• [Task goal] Reproduce all the data verbatim.

(Records supplied)

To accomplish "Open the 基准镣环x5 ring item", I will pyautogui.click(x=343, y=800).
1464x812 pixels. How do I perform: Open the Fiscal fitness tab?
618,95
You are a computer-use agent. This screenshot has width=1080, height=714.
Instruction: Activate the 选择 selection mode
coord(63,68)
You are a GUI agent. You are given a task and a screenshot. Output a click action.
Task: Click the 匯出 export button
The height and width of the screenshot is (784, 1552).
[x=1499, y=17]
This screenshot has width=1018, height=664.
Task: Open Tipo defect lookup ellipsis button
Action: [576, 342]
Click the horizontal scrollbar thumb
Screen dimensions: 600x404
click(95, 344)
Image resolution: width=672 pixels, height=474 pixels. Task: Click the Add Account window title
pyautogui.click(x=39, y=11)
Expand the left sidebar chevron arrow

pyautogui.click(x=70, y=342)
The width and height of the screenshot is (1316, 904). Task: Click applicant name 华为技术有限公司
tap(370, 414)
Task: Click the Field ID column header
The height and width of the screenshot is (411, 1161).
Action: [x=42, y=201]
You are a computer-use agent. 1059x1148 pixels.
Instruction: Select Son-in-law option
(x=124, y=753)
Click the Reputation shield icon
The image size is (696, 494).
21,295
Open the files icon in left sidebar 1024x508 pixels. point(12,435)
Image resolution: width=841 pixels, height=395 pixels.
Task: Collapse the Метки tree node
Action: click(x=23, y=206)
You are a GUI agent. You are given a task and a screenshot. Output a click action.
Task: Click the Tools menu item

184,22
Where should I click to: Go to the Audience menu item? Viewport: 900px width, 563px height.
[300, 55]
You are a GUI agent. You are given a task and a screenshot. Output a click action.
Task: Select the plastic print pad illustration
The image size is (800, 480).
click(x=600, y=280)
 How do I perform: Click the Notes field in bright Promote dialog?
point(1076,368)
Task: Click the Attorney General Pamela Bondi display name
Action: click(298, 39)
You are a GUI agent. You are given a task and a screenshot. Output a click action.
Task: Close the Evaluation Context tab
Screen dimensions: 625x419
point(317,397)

(End Records supplied)

• [Task answer]
To accomplish "Open the 基准镣环x5 ring item", I will pyautogui.click(x=343, y=800).
1464x812 pixels. How do I perform: Open the Fiscal fitness tab?
618,95
You are a computer-use agent. This screenshot has width=1080, height=714.
Instruction: Activate the 选择 selection mode
coord(63,68)
You are a GUI agent. You are given a task and a screenshot. Output a click action.
Task: Click the 匯出 export button
The height and width of the screenshot is (784, 1552).
[x=1499, y=17]
This screenshot has width=1018, height=664.
Task: Open Tipo defect lookup ellipsis button
Action: [576, 342]
Click the horizontal scrollbar thumb
Screen dimensions: 600x404
click(95, 344)
Image resolution: width=672 pixels, height=474 pixels. Task: Click the Add Account window title
pyautogui.click(x=39, y=11)
Expand the left sidebar chevron arrow

pyautogui.click(x=70, y=342)
The width and height of the screenshot is (1316, 904). Task: Click applicant name 华为技术有限公司
tap(370, 414)
Task: Click the Field ID column header
The height and width of the screenshot is (411, 1161).
Action: [x=42, y=201]
You are a computer-use agent. 1059x1148 pixels.
Instruction: Select Son-in-law option
(x=124, y=753)
Click the Reputation shield icon
The image size is (696, 494).
21,295
Open the files icon in left sidebar 1024x508 pixels. point(12,435)
Image resolution: width=841 pixels, height=395 pixels.
Task: Collapse the Метки tree node
Action: click(x=23, y=206)
You are a GUI agent. You are given a task and a screenshot. Output a click action.
Task: Click the Tools menu item

184,22
Where should I click to: Go to the Audience menu item? Viewport: 900px width, 563px height.
[300, 55]
You are a GUI agent. You are given a task and a screenshot. Output a click action.
Task: Select the plastic print pad illustration
The image size is (800, 480).
click(x=600, y=280)
 How do I perform: Click the Notes field in bright Promote dialog?
point(1076,368)
Task: Click the Attorney General Pamela Bondi display name
Action: click(298, 39)
You are a GUI agent. You are given a task and a screenshot. Output a click action.
Task: Close the Evaluation Context tab
Screen dimensions: 625x419
point(317,397)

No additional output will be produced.